Maine et Loire

Ombrée d'Anjou. Ils ont sauvé des enfants juifs, un jardin et une plaque pour leur rendre hommage

Entre 1942 et 1945, l'abbé Terrien et Me Pinguet ont sauvé huit enfants juifs à Noëllet, commune déléguée d'Ombrée d'Anjou. Un jardin est inauguré pour leur rendre hommage en présence de Bernard Goldberg, l'un des enfants secourus.

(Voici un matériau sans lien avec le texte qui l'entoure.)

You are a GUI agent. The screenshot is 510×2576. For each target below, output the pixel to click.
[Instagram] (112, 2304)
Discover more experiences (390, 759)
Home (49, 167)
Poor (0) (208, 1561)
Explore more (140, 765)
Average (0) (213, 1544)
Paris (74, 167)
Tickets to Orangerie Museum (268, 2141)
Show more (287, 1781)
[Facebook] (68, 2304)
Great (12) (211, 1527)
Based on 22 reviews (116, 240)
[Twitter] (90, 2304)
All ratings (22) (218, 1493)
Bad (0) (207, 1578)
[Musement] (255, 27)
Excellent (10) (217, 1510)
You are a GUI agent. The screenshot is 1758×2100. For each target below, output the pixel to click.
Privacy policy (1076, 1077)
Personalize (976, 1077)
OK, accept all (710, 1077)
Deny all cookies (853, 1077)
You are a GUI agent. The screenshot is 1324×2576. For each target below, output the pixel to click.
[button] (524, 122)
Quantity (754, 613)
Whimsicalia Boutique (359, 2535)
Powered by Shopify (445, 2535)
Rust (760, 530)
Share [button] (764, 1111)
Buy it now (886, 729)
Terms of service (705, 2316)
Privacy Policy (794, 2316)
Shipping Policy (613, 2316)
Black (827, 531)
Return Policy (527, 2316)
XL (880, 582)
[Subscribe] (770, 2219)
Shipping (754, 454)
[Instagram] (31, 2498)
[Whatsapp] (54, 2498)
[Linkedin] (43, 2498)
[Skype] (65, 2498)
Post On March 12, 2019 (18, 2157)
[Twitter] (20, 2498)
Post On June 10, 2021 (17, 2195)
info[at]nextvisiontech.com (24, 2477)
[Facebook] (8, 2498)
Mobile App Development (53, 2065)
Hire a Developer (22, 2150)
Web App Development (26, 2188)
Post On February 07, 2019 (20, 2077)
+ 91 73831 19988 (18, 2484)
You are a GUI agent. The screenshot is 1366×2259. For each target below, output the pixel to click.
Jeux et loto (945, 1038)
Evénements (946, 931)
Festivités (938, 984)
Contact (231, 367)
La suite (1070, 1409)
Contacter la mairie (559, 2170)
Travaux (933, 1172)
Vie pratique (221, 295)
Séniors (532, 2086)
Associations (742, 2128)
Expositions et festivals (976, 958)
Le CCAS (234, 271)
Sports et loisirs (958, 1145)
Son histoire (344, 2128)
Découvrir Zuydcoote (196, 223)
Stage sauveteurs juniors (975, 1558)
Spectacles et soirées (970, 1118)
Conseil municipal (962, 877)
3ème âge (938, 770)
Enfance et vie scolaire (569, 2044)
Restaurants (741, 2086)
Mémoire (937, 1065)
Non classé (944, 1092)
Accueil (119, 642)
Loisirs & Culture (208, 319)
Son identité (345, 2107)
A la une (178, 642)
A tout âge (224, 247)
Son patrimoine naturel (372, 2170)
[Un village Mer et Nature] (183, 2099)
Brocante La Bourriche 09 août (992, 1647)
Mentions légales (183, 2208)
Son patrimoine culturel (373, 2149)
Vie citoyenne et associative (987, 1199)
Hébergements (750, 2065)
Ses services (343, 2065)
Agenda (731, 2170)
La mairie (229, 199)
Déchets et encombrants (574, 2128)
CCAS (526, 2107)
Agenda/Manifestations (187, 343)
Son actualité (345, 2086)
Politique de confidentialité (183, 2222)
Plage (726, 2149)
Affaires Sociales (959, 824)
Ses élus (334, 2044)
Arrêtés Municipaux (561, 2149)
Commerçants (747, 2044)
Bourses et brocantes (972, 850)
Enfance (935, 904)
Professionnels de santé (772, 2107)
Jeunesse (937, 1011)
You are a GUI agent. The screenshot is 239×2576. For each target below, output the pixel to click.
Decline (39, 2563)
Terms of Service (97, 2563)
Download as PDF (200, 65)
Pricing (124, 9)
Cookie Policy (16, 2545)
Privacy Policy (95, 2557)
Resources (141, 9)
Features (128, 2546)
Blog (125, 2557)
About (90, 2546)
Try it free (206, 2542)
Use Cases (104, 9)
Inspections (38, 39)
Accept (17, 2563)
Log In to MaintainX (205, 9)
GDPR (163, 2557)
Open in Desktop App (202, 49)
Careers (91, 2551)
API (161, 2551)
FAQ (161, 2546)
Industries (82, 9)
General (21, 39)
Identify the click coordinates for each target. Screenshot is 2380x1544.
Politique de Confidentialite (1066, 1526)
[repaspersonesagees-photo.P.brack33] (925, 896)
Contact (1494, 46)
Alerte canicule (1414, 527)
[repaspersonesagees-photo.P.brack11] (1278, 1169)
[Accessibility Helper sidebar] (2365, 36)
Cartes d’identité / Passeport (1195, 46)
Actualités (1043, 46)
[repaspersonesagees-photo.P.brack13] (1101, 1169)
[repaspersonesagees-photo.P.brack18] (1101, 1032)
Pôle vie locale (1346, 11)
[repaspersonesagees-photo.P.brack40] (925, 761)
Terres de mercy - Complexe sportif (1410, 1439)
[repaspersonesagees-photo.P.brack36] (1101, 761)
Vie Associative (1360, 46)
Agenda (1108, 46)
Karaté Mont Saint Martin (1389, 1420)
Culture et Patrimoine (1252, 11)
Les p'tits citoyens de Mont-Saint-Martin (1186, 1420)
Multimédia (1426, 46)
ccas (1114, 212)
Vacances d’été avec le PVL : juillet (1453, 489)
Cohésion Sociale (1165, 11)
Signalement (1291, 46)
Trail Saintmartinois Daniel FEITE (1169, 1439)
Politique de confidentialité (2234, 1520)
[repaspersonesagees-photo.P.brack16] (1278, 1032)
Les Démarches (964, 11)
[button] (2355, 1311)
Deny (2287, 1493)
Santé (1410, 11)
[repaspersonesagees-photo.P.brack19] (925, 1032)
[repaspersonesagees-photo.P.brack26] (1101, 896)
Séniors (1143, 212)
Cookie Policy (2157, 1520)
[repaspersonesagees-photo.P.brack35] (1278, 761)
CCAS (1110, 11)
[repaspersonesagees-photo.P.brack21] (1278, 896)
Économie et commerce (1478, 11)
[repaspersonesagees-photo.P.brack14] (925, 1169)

Publié : 4 décembre 2025 à 16h16 par Alexis Vellayoudom et Marie Chevillard

Enfant juifs Noëllet Cérémonie_03 12 25_DR
L'abbé Terrien et Me Pinguet entourés d'enfants, dont les huit enfants juifs qu'ils ont sauvé
Crédit : DR

Ce dimanche à 14h30, Noëllet se souvient. Après l'implantation d'une plaque et d'un arbre en 2005, la commune déléguée d'Ombrée d'Anjou inaugurera, près du lavoir, le jardin des "Justes parmi les nations" que sont l'abbé Xavier Terrien et Me Anne-Marie Pinguet après avoir sauvé huit enfants juifs entre 1942 et 1945. Un titre décerné par l'Etat d'Israël en 2008 pour se souvenir de ceux qui ont sauvé des Juifs durant la Shoah entreprise par le régime Nazi d'Hitler lors de la Seconde Guerre mondiale.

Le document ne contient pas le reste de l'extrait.